Entries taken from a collection:
-=-=-=-=-

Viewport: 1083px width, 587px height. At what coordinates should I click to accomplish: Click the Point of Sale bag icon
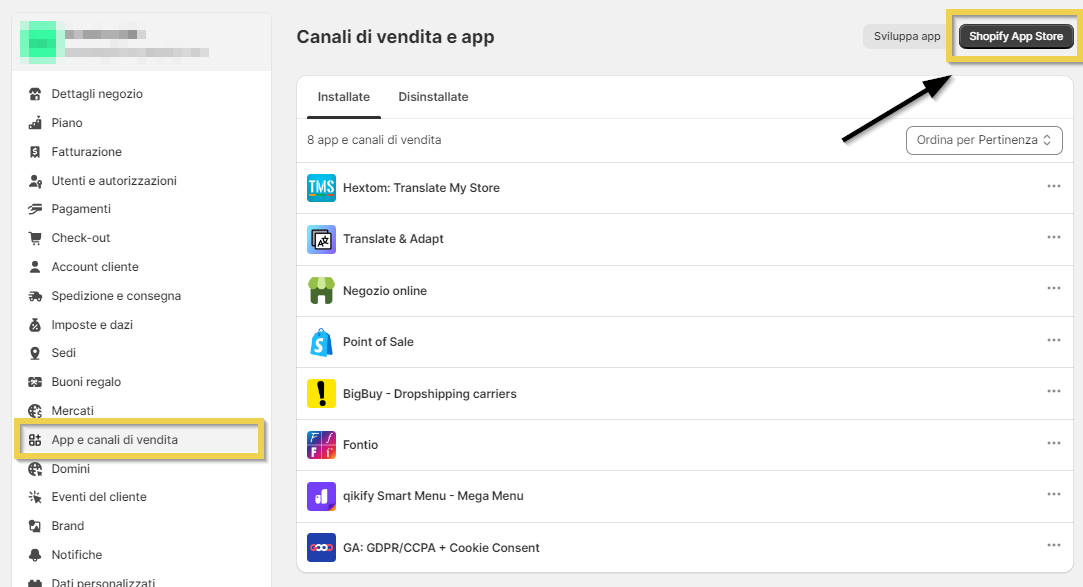pyautogui.click(x=321, y=342)
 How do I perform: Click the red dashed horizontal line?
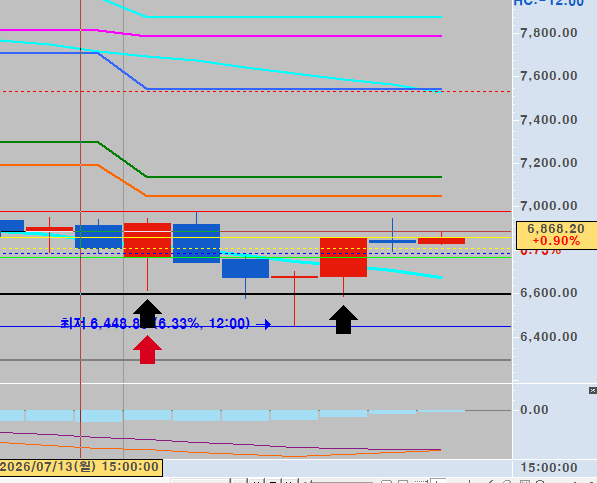pos(256,92)
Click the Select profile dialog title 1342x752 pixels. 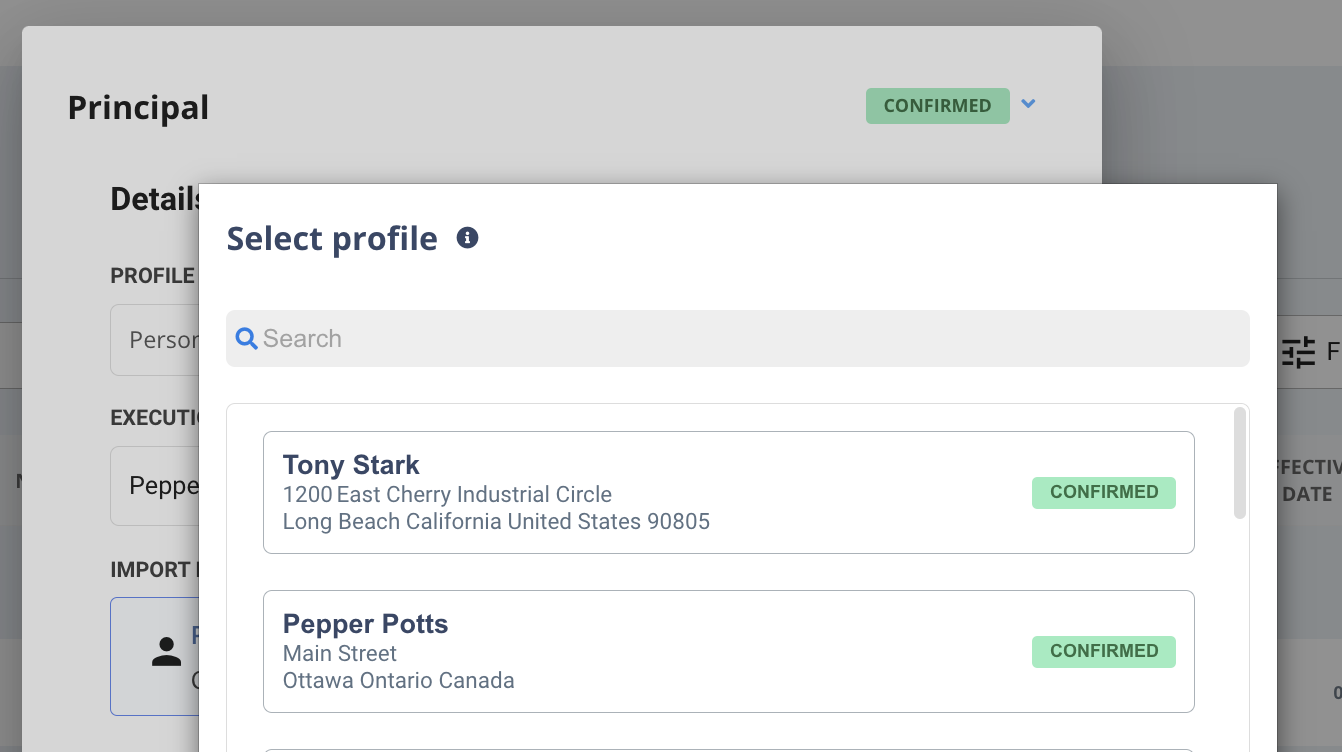point(332,239)
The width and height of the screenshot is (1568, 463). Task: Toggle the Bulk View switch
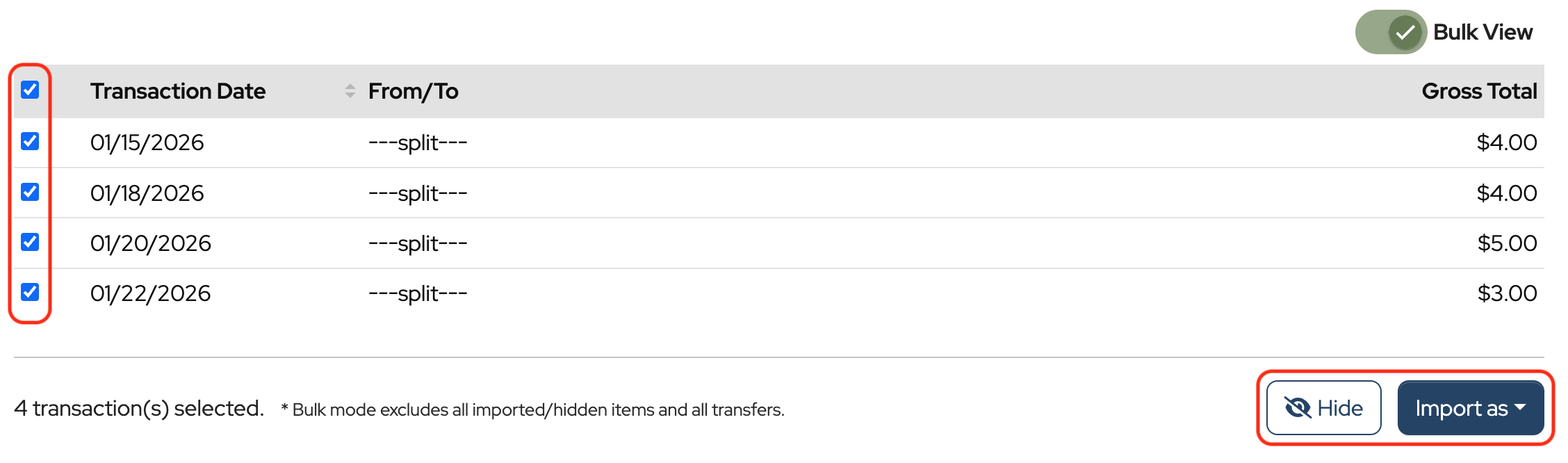pyautogui.click(x=1391, y=32)
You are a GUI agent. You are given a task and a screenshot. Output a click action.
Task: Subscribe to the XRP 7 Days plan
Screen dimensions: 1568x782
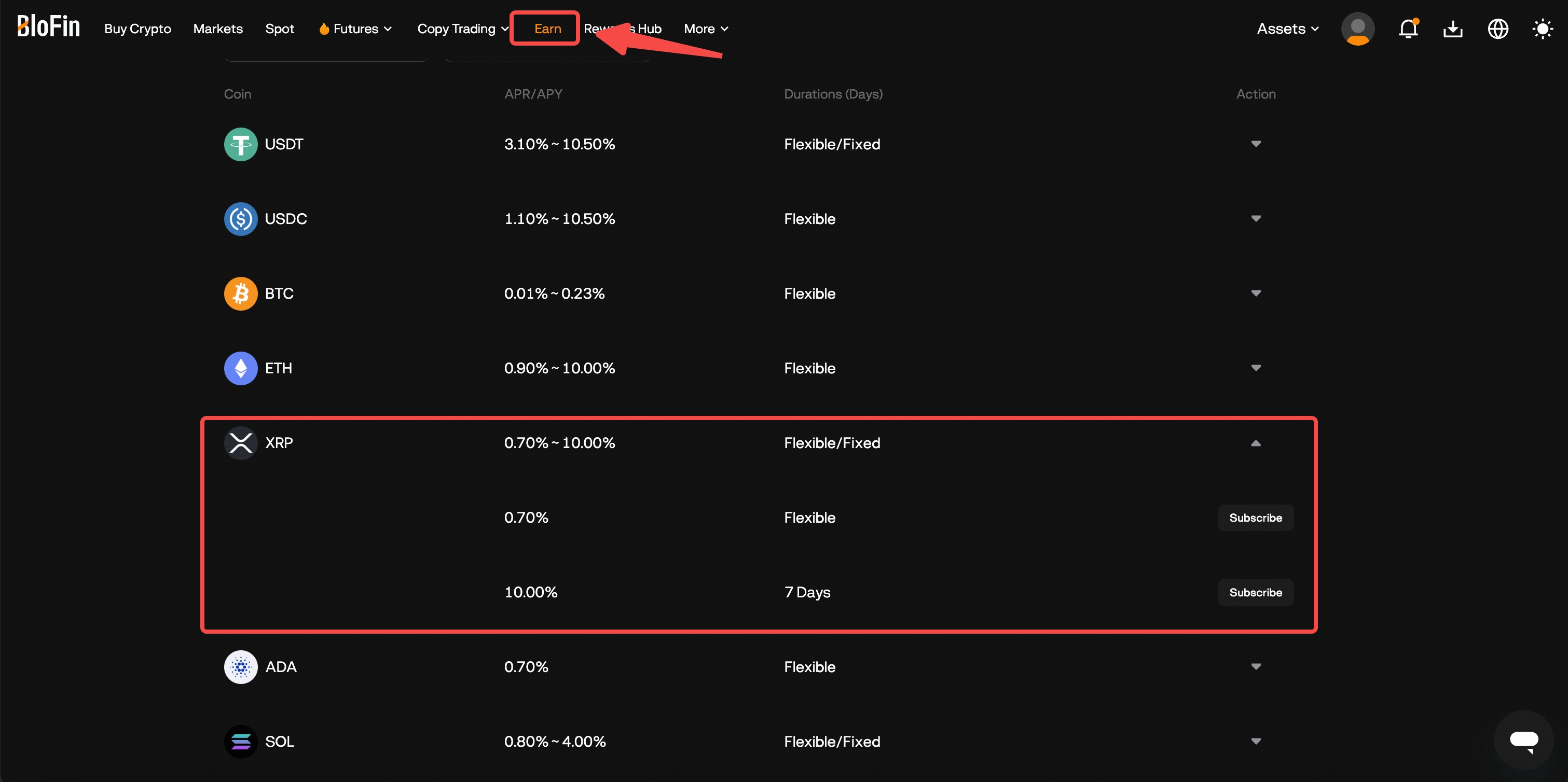pos(1255,592)
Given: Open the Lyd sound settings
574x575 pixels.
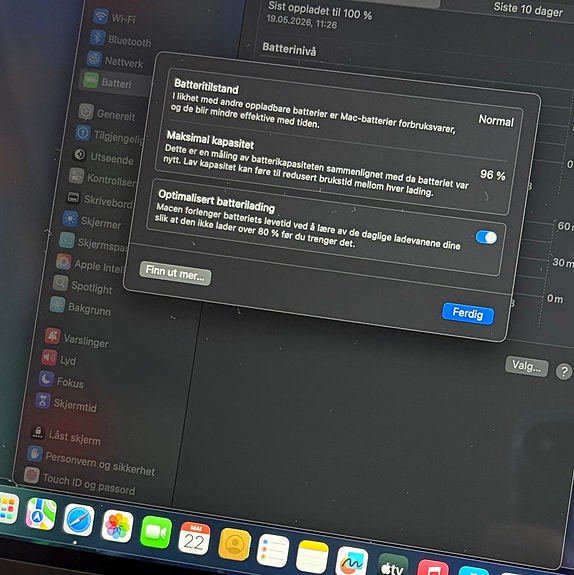Looking at the screenshot, I should click(x=59, y=359).
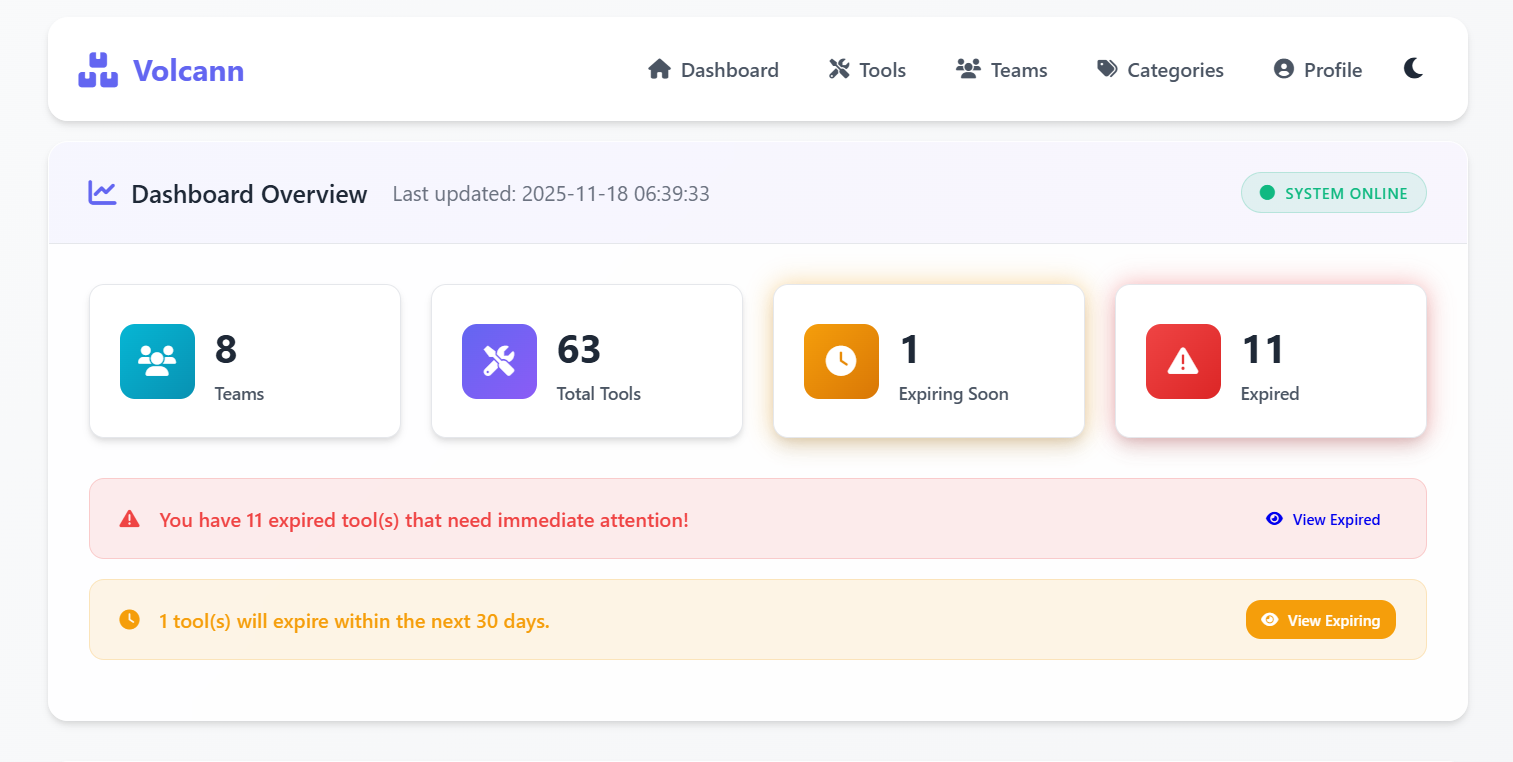1513x762 pixels.
Task: Click the warning icon in the expired tools alert
Action: [x=128, y=518]
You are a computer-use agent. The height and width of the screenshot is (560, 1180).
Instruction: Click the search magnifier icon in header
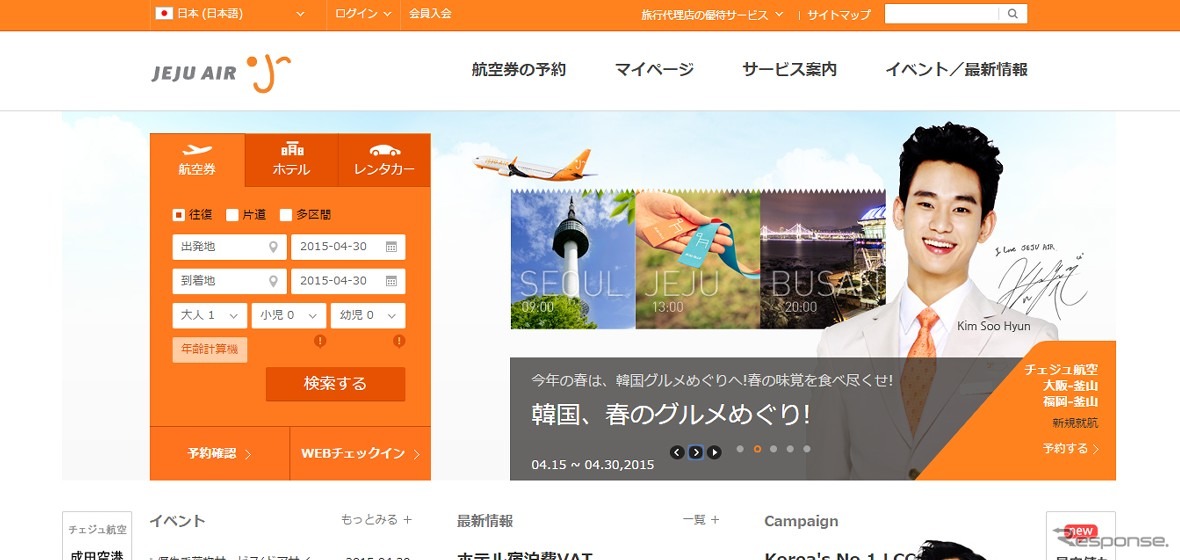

-=-=-=-=-

Instructions for the task:
Give back exactly the lines from the one containing "You are a computer-use" through the last line above, both included, and none of the pictures.

Solved exercise:
You are a computer-use agent. The height and width of the screenshot is (560, 1180).
Instruction: Click the search magnifier icon in header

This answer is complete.